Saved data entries
....

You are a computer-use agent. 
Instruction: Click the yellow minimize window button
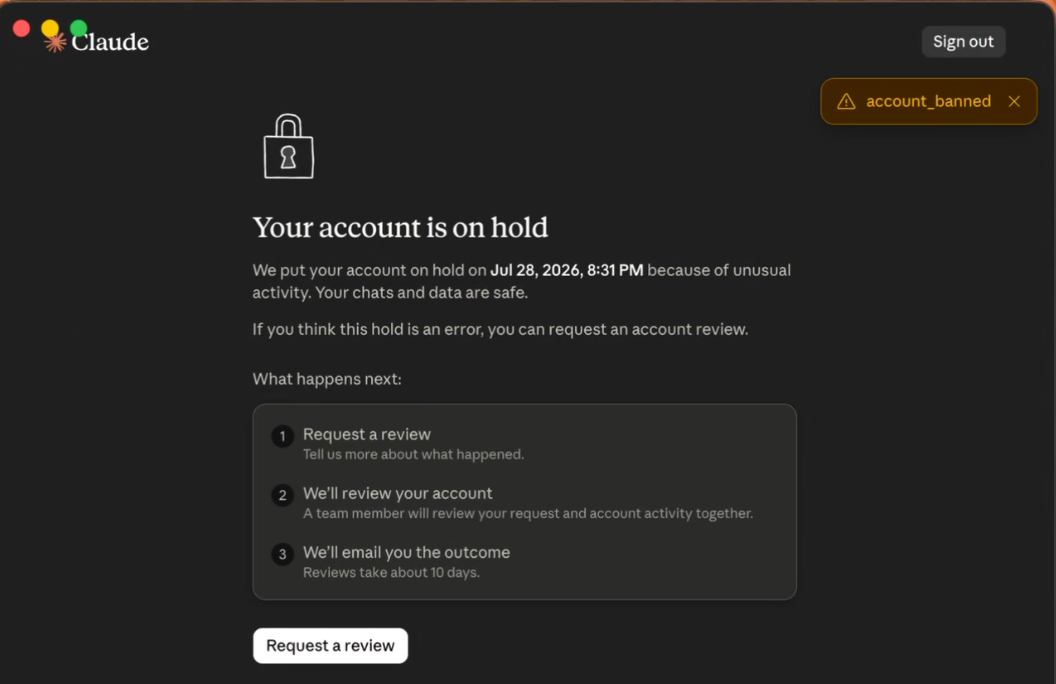pyautogui.click(x=50, y=28)
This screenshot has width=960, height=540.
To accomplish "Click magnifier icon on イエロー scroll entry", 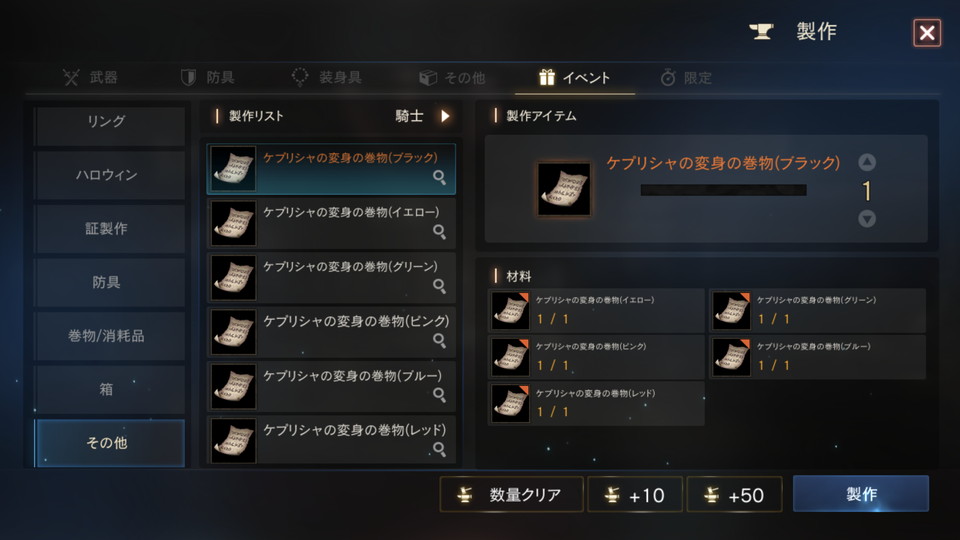I will click(440, 232).
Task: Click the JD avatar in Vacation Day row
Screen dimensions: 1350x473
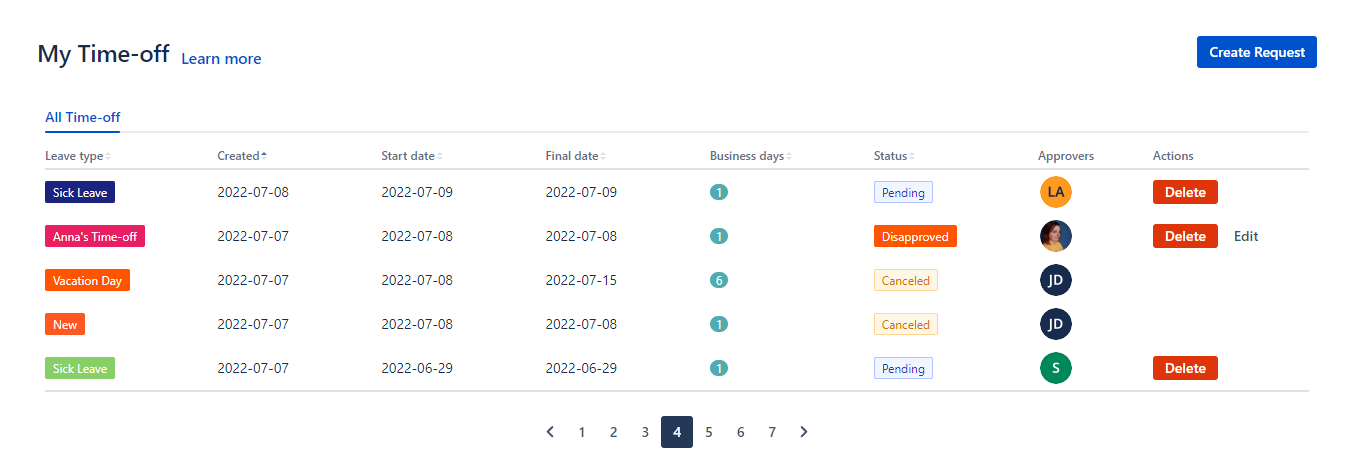Action: (x=1055, y=280)

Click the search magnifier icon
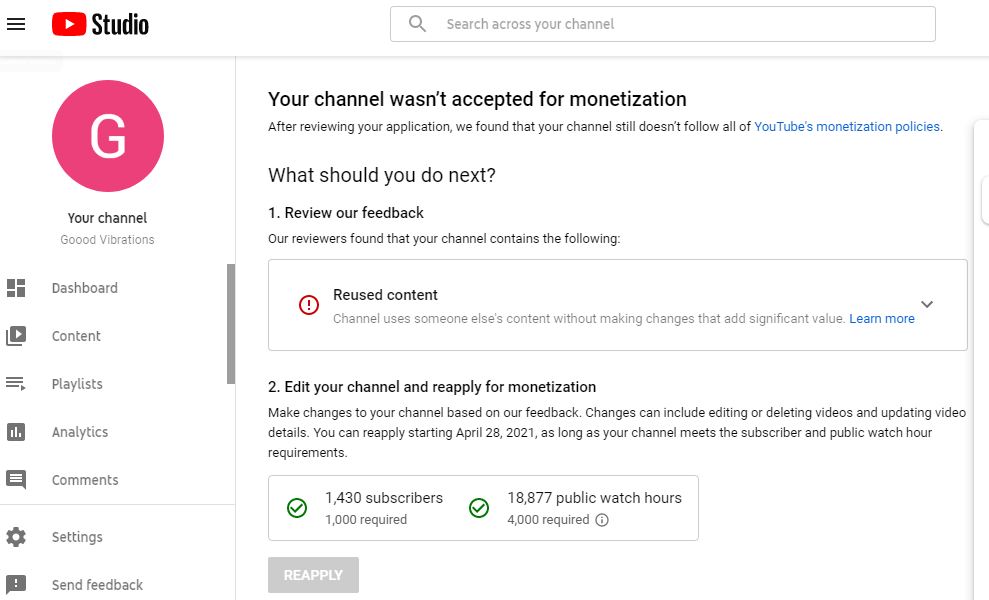click(418, 24)
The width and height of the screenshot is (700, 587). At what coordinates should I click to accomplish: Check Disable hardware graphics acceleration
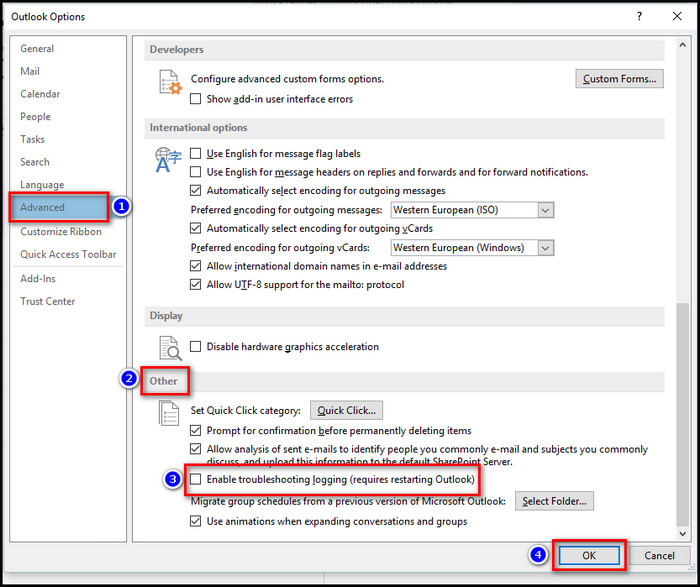(x=196, y=347)
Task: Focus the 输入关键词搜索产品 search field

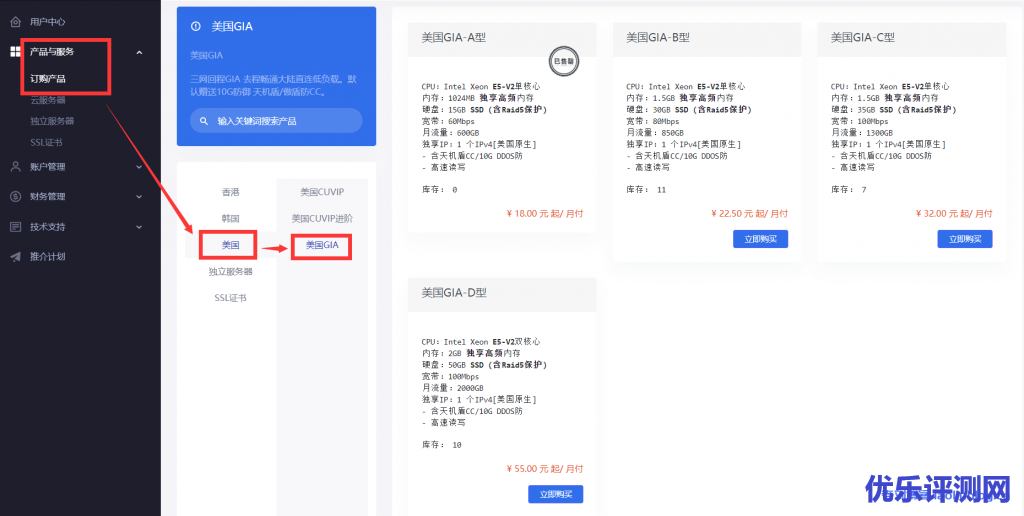Action: (280, 121)
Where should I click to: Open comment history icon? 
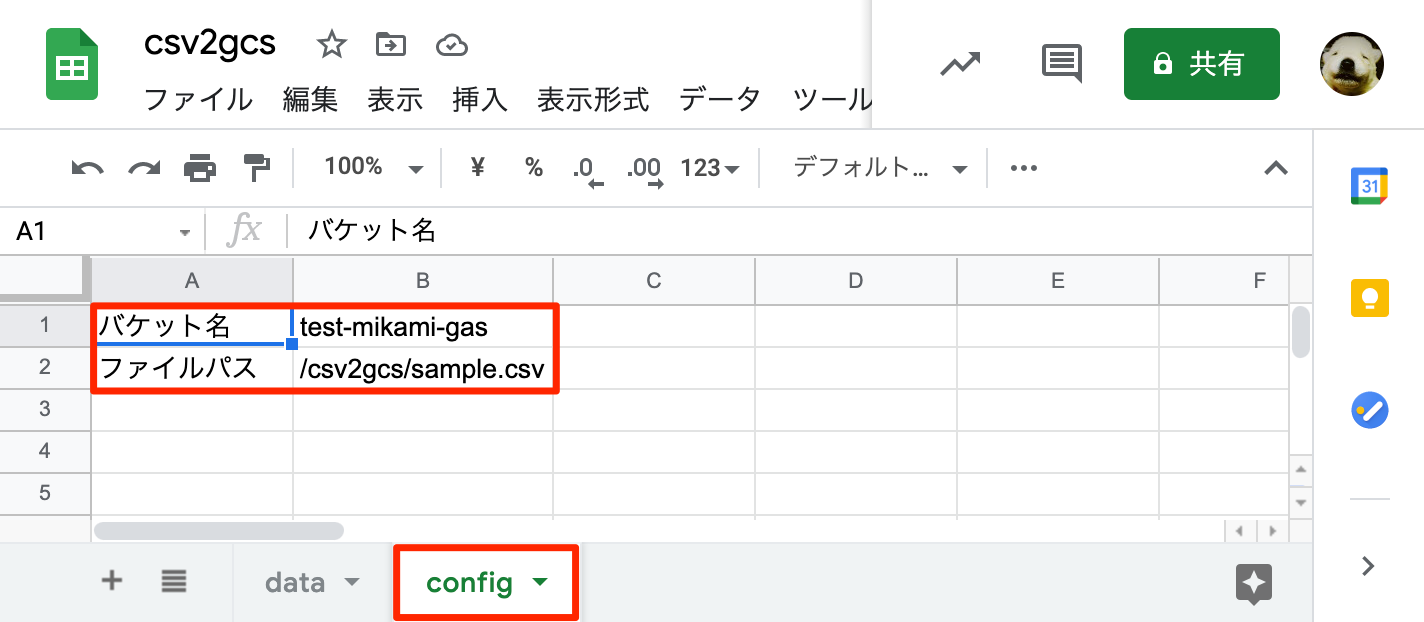[x=1060, y=64]
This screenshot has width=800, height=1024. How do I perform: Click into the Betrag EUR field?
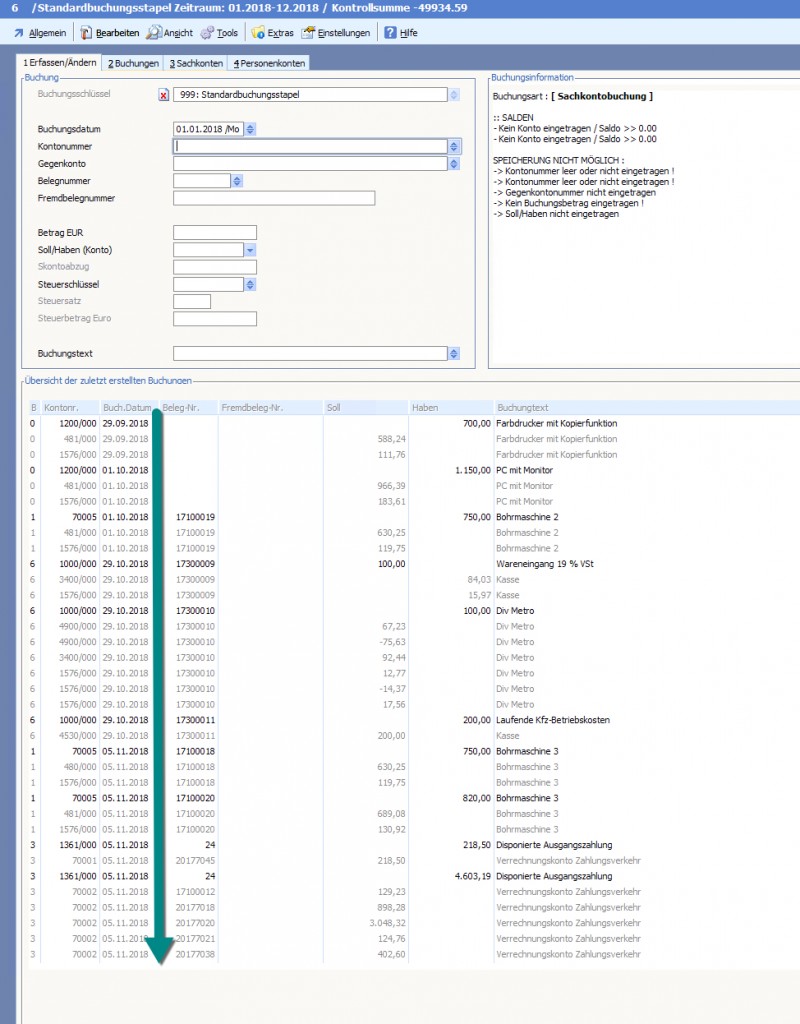[x=214, y=232]
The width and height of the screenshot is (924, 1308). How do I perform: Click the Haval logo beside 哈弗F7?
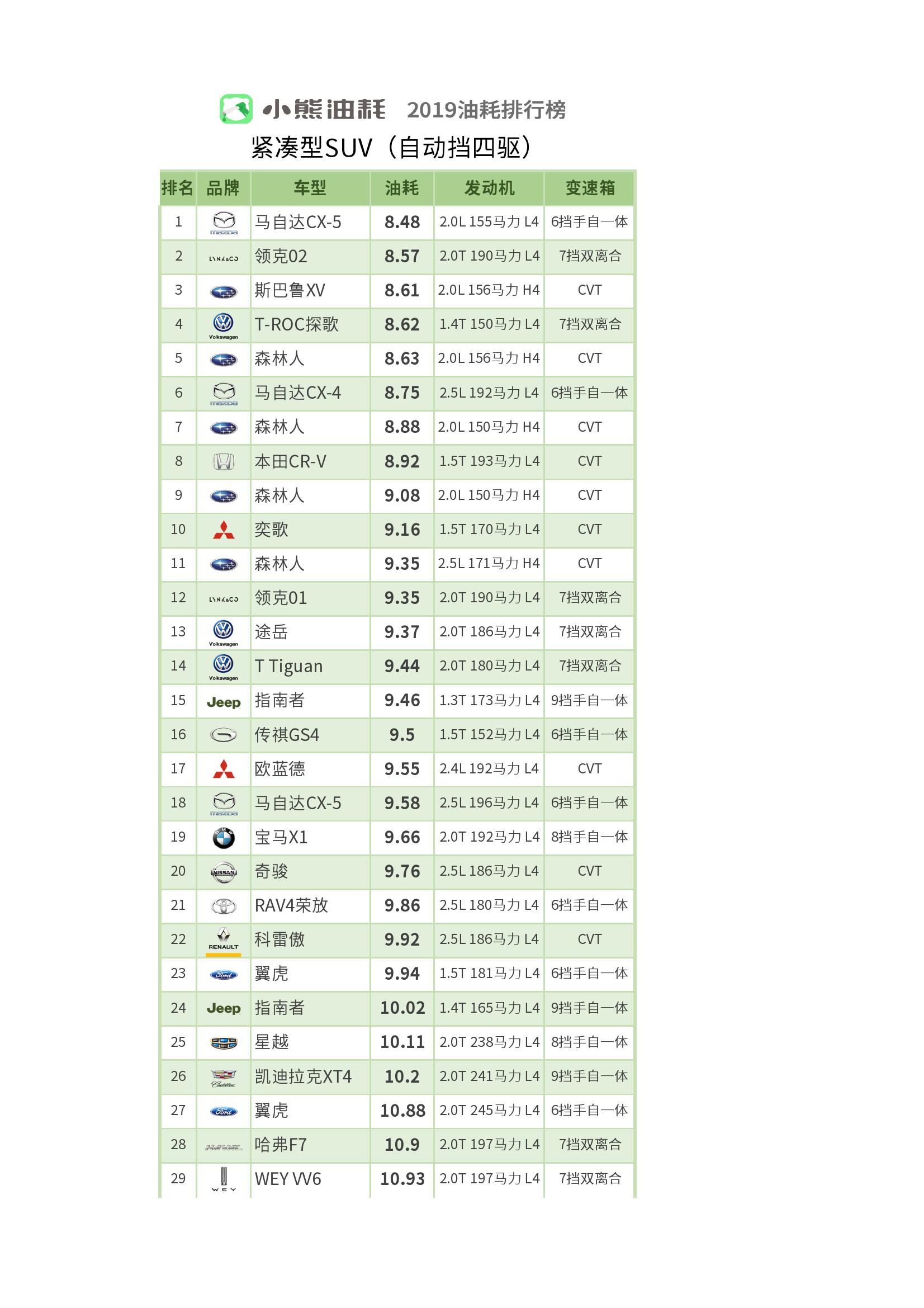223,1147
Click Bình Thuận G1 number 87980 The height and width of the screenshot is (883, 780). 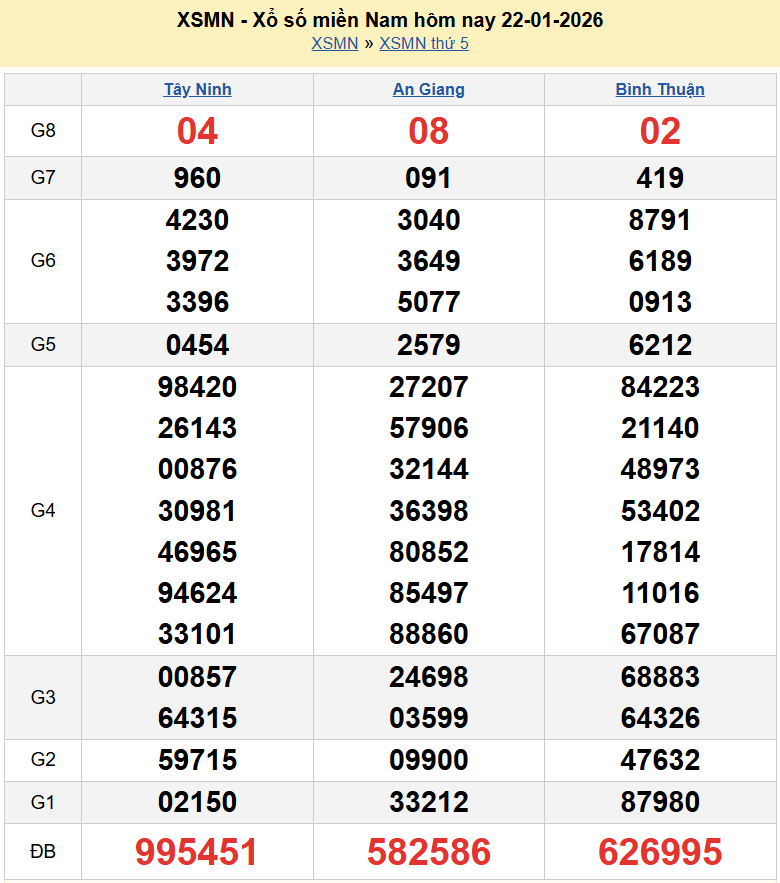(660, 802)
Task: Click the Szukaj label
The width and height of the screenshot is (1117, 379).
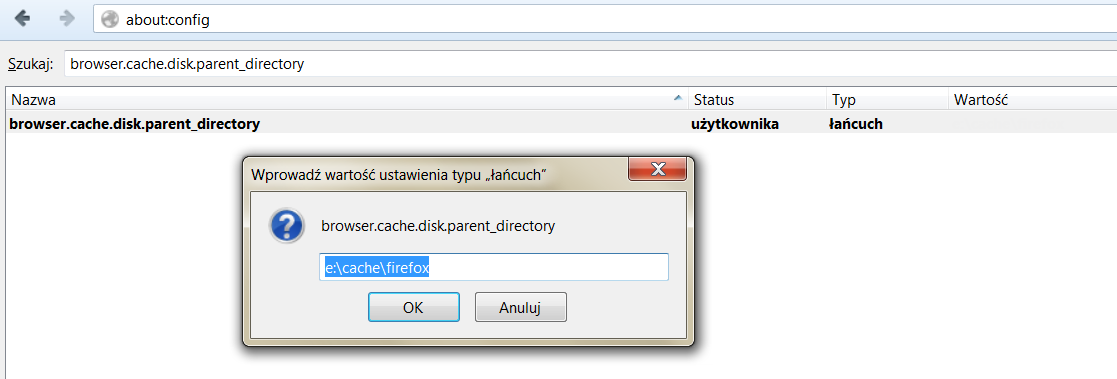Action: coord(31,64)
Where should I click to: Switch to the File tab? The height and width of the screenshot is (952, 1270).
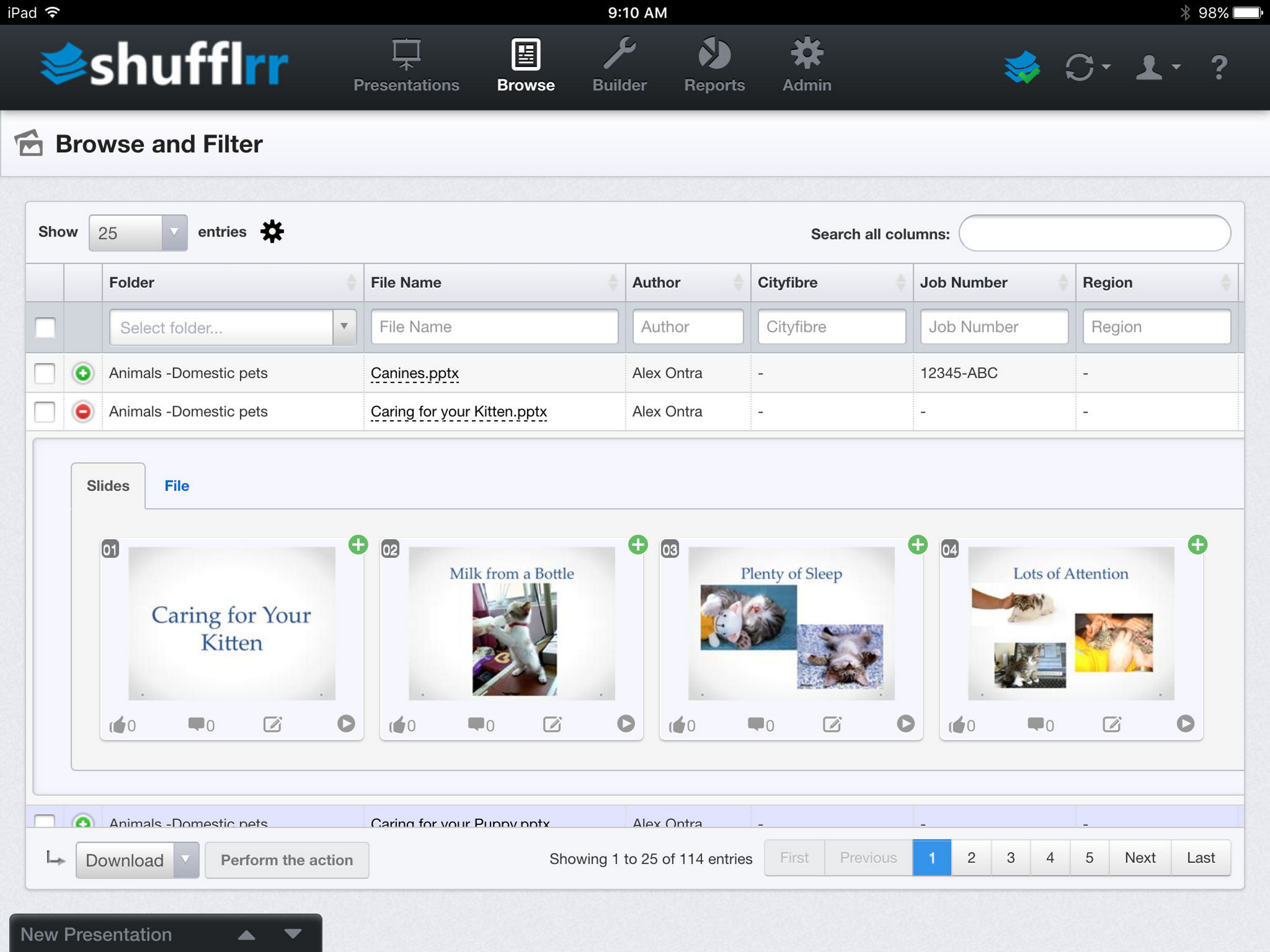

....

> [Task directions]: Please copy exactly the lines from the one containing "The width and height of the screenshot is (1117, 379)." through the end of the records above, leaving out every picture.

> [Task answer]:
The width and height of the screenshot is (1117, 379).
Action: coord(31,64)
Where should I click to: Switch to the File tab? The height and width of the screenshot is (952, 1270).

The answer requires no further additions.